Below we construct univariate Laurent polynomials (in x) over $\mathbb{Q}$.
Z ==> Integer
Q ==> Fraction Z
P ==> UnivariatePolynomial('x, Q)
R ==> Fraction P
L ==> LaurentPolynomial(Q, P)
px := x :: P
lx := x :: L
Unfortunately, since exponentiation with a negative power is not implemented (in general the result is not a Laurent polynomial), we cannot simply enter a Laurent polynomial like this.
l := lx^(-3)+5*lx^(-1)+7+lx^2
There is, however, an operation that can create a negative power of the variable. In fact, there are two.
ix := divide(1,lx).quotient
ix := monomial(1, -1)$L
We can enter the above polynomial like this.
m(x,y) ==> monomial(x, y)$L
l := m(1,-3) + m(5,-1) + 7 + m(1,2)
On can also create Laurent polynomials by the following function.
separate((11+px+px^10)/(px^3*(1-px)))$L
The above $l$ might then be written as follows.
l := (separate((1+5*px^2+7*px^3+px^5)/px^3)$L).polyPart
We also want to truncate a Laurent series at a certain point and optain a Laurent polynomial.
S ==> UnivariateLaurentSeries(Q, 'x, 0)
sx := x :: S
s := (sx^3-7*sx)/(3*sx^7-sx^4)
rf := rationalFunction(s, 3)
rationalFunction leads to a more general type than we want.
Therefore, we simply try to coerce/retract it into the domain
we want, i.e., a quotient field of univariate polynomials.
pf := rf :: R
(separate(pf)$L).polyPart
Putting the above into a macro, we can make truncation a little simpler.

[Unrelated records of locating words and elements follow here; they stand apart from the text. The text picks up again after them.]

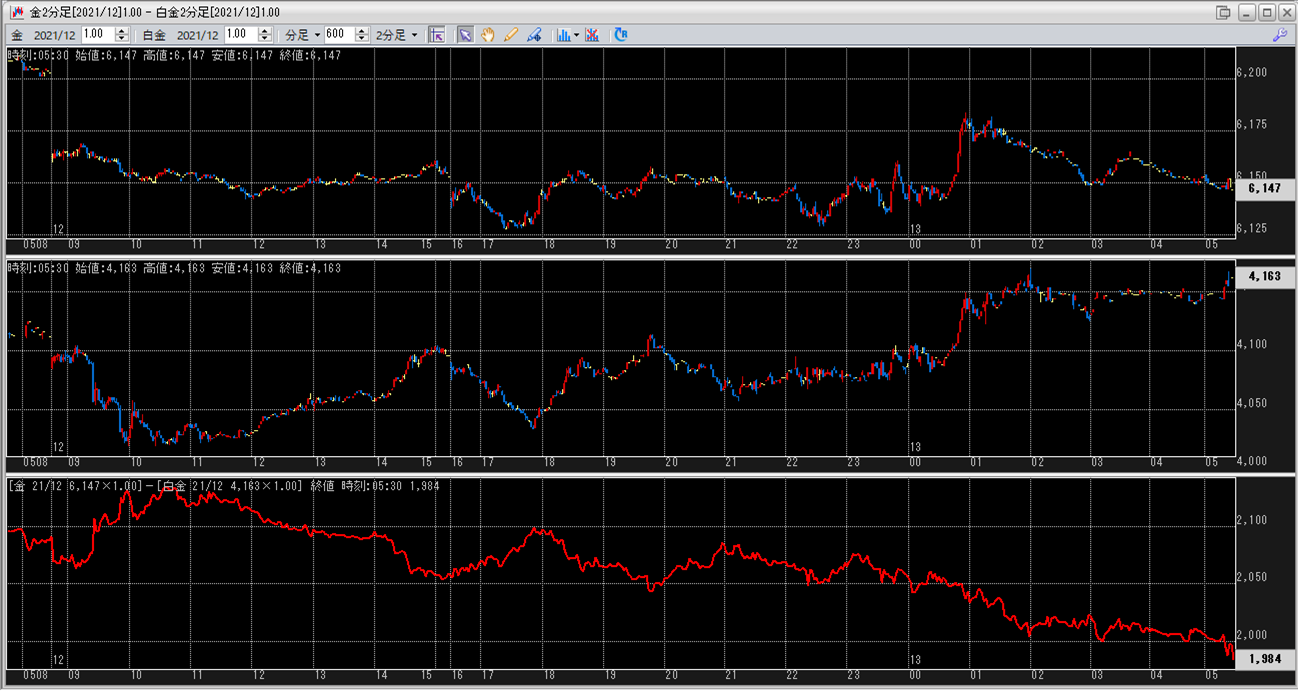Viewport: 1298px width, 691px height.
Task: Open the 2分足 interval dropdown
Action: (396, 34)
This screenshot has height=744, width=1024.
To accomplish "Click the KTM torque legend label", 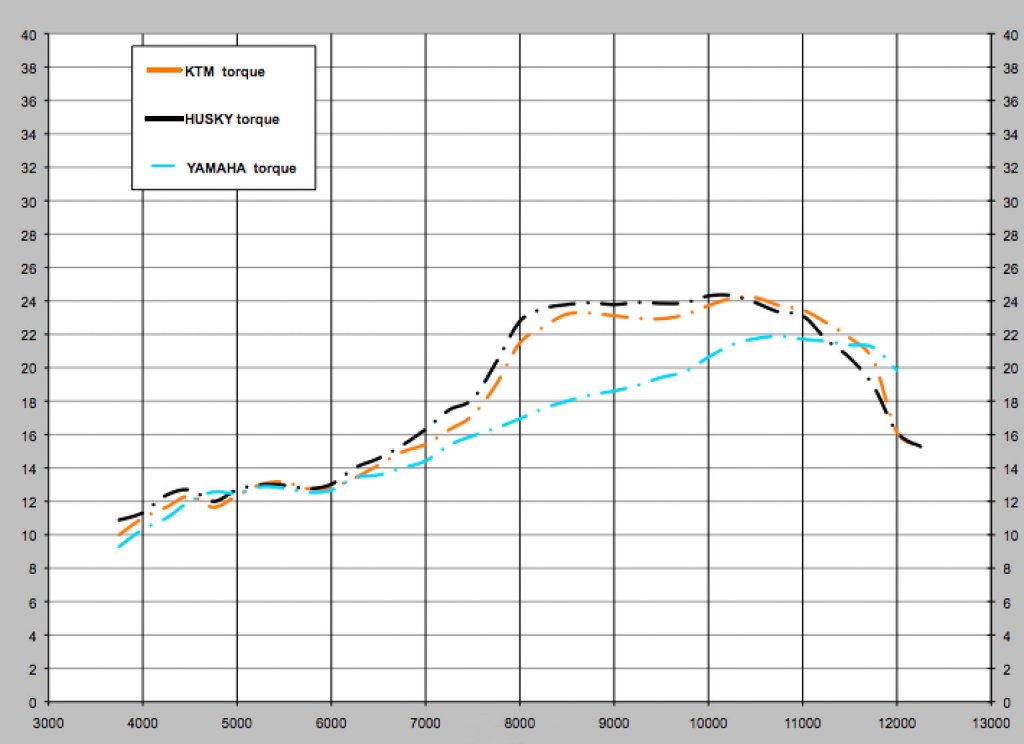I will tap(224, 71).
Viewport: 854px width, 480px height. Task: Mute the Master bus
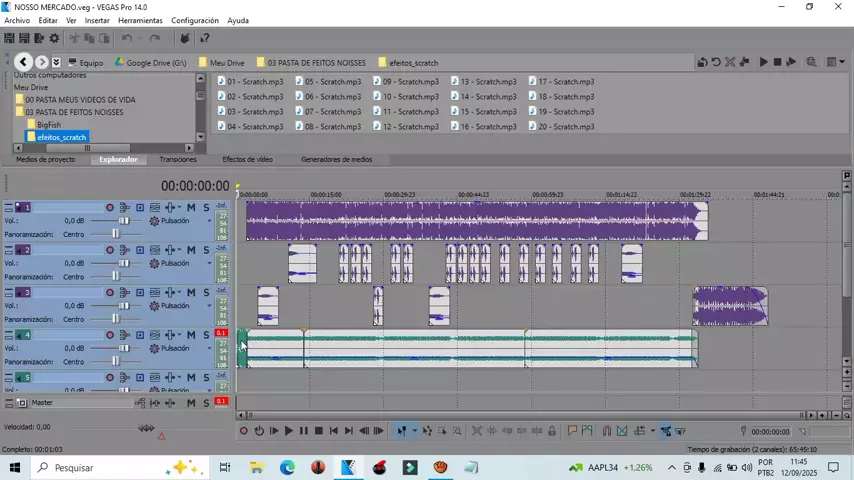[191, 403]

TRUNC(s, n) ==> (separate(rationalFunction(s, n)::R)$L).polyPart
TRUNC(s, 3)
For (internal) computation, one can also be more direct and create a monoid ring with the monoid being the integers and the coefficients being the rational numbers. Clearly, also this is a representation of a Laurent polynomial ring.
QZ ==> PolynomialRing(Q, Z)
Unfortunately, entering an element of this domain is a bit tricky and also the output does not look as one would expect from a Laurent polynomial.

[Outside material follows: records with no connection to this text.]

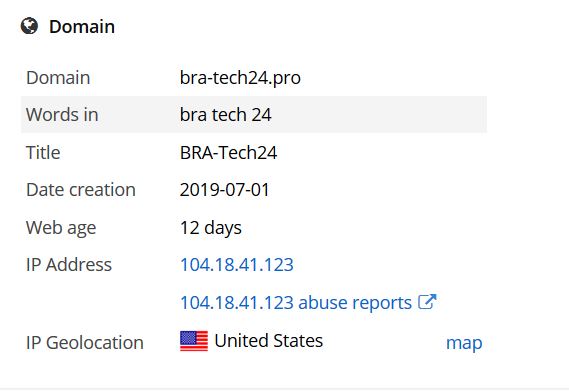Click the '12 days' web age value
The width and height of the screenshot is (569, 391).
211,228
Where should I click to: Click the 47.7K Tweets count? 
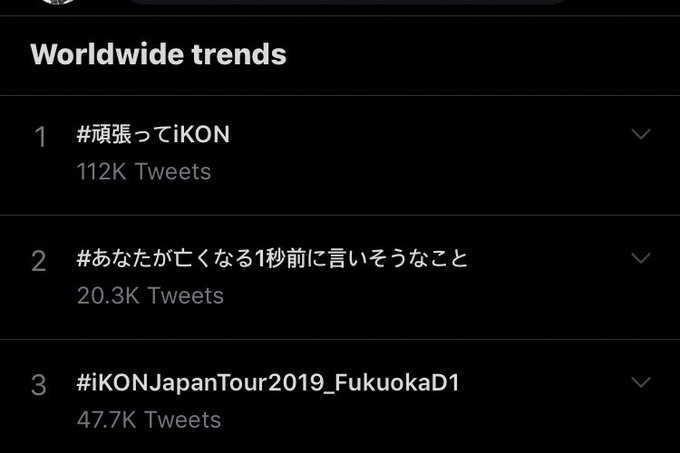click(149, 420)

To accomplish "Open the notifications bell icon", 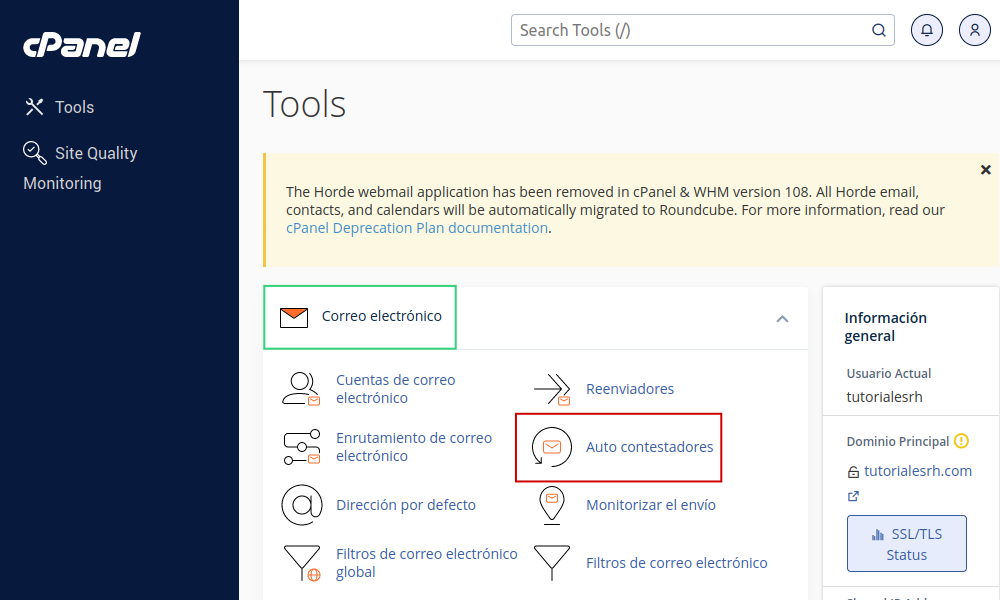I will coord(926,30).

Our example polynomial from above would look like this.
qx := monomial(1, 1)$QZ
iqx := monomial(1, -1)$QZ
l := iqx^3 + 5*iqx + 7 + qx^2
l^2
That is certainly hard to interpret, but one can easily add a new domain that behaves like integers, but prints in a multiplicative form.
In the following we escape to the shell to create a file
with the contents shown below.
This will only work in a jFriCAS (i.e., the Jupyter notebook
frontend for FriCAS).
If you are working with another frontend, then simply create
a file /tmp/xint.spad with the contents given between the
lines "cat <<'EOF' > /tmp/xint.spad" and "EOF".
)!
cat <<'EOF' > /tmp/xint.spad
)abbrev domain XINT XInteger
XInteger(sy: Symbol): IntegerNumberSystem == Integer add
coerce(x: %): OutputForm ==
o := sy :: OutputForm
one? x => o
i: Integer := x pretend Integer
x >= 0 => o^(i::OutputForm)
o^paren(i::OutputForm)
EOF
Now we compile that file. Since FriCAS resets certain variables during compilation, we must reset the output format to MathJax.
)compile /tmp/xint.spad
setFormat!(FormatMathJax)$JFriCASSupport
Using XInteger instead of Integer, the output looks more pleasing.
QZ ==> PolynomialRing(Q, XInteger("x"::Symbol))
qx := monomial(1, 1)$QZ
iqx := monomial(1, -1)$QZ
l := iqx^3 + 5*iqx + 7 + qx^2
l^2
Truncation of the above Laurent series at degree 3 goes as follows.
tr(s: S, n: Z): QZ ==
qz: QZ := 0
while (e := order(s, n+1)) <= n repeat
qz := qz + monomial(leadingCoefficient s, e)$QZ
s := reductum s
qz
tr(s,3)
Or construct the Laurent polynomial like this.
Note that we must use the complete function to expand
the (finite) stream such that it is recognized as finite
by the entries function.
mons := [monomial(r.c,r.k)$QZ for r in terms s while r.k < 4];
reduce(+, entries complete mons)